A systematic review of the efficacy of ketamine for craniofacial pain

Craniofacial pain (CFP) poses a burden on patients and health care systems. It is hypothesized that ketamine, an <i>N</i>-methyl-d-aspartate (NMDA) receptor antagonist, can reverse central sensitization associated with causation and propagation of CFP. This systematic review aims to assess the role of ketamine for CFP. Databases were searched for studies published up to September 26, 2022, investigating the efficacy of ketamine for adults with CFP. Primary outcome was the change in pain intensity at 60 min postintervention. Two reviewers screened and extracted data. Registration with PROSPERO was performed (CRD42020178649). Twenty papers (six randomized controlled trials [RCTs], 14 observational studies) including 670 patients were identified. Substantial heterogeneity in terms of study design, population, dose, route of administration, treatment duration, and follow-up was noted. Bolus dose ranged from 0.2–0.3 mg/kg (intravenous) to 0.4 mg/kg (intramuscular) to 0.25–0.75 mg/kg (intranasal). Ketamine infusions (0.1–1 mg/kg/h) were given over various durations. Follow-up was short in RCTs (from 60 min to 72 h) but longer in observational studies (up to 18 months). Ketamine by bolus treatment failed to reduce migraine intensity but had an effect by reducing intensity of aura, cluster headache (CH), and trigeminal neuralgia. Prolonged ketamine infusions showed sustainable reduction of migraine intensity and frequency of CH attacks, but the quality of the evidence is low. Current evidence remains conflicting on the efficacy of ketamine for CFP owing to low quality and heterogeneity across studies. Ketamine infusions are suggested to provide sustained improvement, possibly because of prolonged duration and higher dosage of administration. RCTs should focus on the dose–response relationship of prolonged ketamine infusions on CFP.

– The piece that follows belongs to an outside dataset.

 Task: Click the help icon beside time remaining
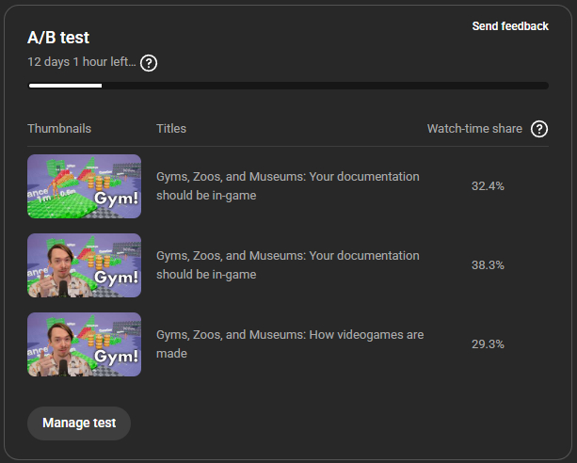coord(149,63)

颅面痛（Craniofacial Pain, CFP）会给患者与医疗保健系统带来沉重负担。有假说认为，作为N-甲基-D-天冬氨酸（N-methyl-d-aspartate, NMDA）受体拮抗剂的氯胺酮，能够逆转与颅面痛发生及传播相关的中枢敏化现象。本系统综述旨在评估氯胺酮在颅面痛治疗中的作用。本研究检索了截至2022年9月26日发表的、探讨氯胺酮对成人颅面痛疗效的相关研究，主要结局指标为干预后60分钟时的疼痛强度变化。由两名研究者独立进行文献筛选与数据提取，本研究已在PROSPERO平台注册（注册号：CRD42020178649）。最终纳入20篇文献，含670例患者，其中随机对照试验（Randomized Controlled Trial, RCTs）6篇、观察性研究14篇。研究在设计类型、研究人群、给药剂量、给药途径、治疗时长及随访周期方面均存在显著异质性。单次推注剂量范围为：静脉给药0.2~0.3 mg/kg、肌内给药0.4 mg/kg、鼻内给药0.25~0.75 mg/kg；氯胺酮静脉输注剂量为0.1~1 mg/kg/h，给药时长各不相同。随机对照试验的随访周期较短（60分钟至72小时），而观察性研究的随访周期更长，最长可达18个月。单次推注氯胺酮未能降低偏头痛的疼痛强度，但可缓解先兆症状、丛集性头痛（Cluster Headache, CH）及三叉神经痛的疼痛程度。长时间氯胺酮输注可使偏头痛疼痛强度及丛集性头痛发作频率持续降低，但相关证据质量较低。由于现有研究证据质量较低且异质性显著，目前关于氯胺酮治疗颅面痛的疗效仍存在争议。有研究提示氯胺酮输注可带来持续的症状改善，这可能与给药时长更长、给药剂量更高有关。未来的随机对照试验应聚焦于长时间氯胺酮输注治疗颅面痛的量效关系。